II Reactie van de Minister

Algemeen

Ondergetekende constateert dat de leden van een aantal fracties naar aanleiding van de eerste rapportage van de subsidieregeling praktijkleren een aantal vragen hebben. Met deze reactie wil ondergetekende graag de vragen die zijn gesteld toelichten.

Monitoringsrapportage Subsidieregeling praktijkleren van de Rijksdienst voor Ondernemend Nederland (RVO)

De leden van de fractie van de VVD vragen naar de mogelijkheden om de doelgroep bepaling voor de subsidieregeling dusdanig aan te passen dat deelcertificaten onder de regeling kunnen vallen.
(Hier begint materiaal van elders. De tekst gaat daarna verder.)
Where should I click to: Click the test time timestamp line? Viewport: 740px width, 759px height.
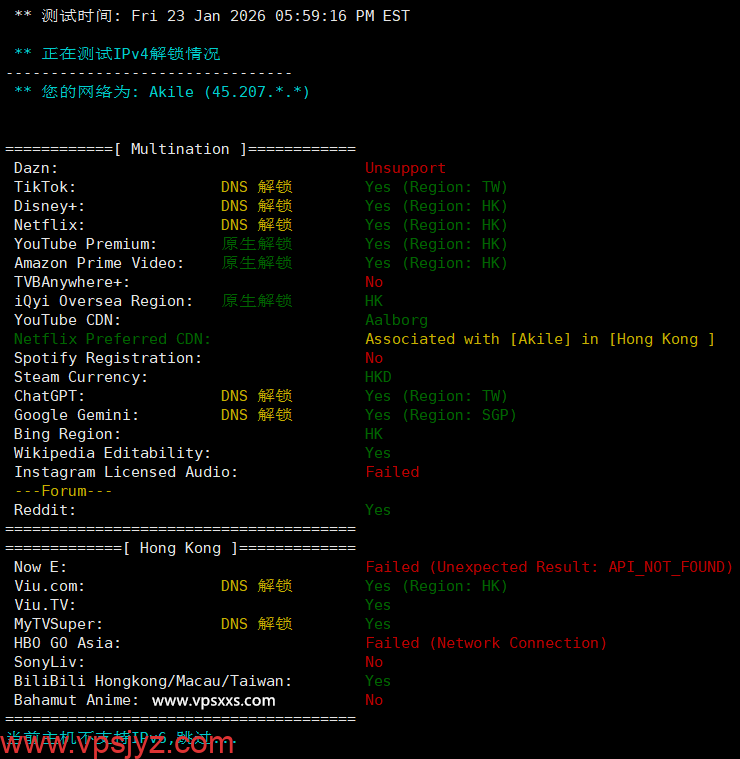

Allereerst de motie over de deelcertificaten.

Ik heb in de brief van 16 september 2013 (Kamerstuk 33 650, nr. 26) aangegeven dat de mbo-opleiding die een deelnemer volgt, gericht is op een volledige kwalificatie en niet op deelcertificaten. De werkgever ontvangt subsidie voor diens inspanningen bij het praktijkdeel van de opleiding, niet voor het behalen van een diploma of deelcertificaat. Omdat het doel van de regeling is het stimuleren van meer leerwerkplekken, zodat deelnemers een volledige kwalificatie kunnen behalen en kunnen instromen op een passende plek op de arbeidsmarkt, vind ik het niet opportuun de subsidieregeling op het onderdeel van de deelcertificaten aan te passen.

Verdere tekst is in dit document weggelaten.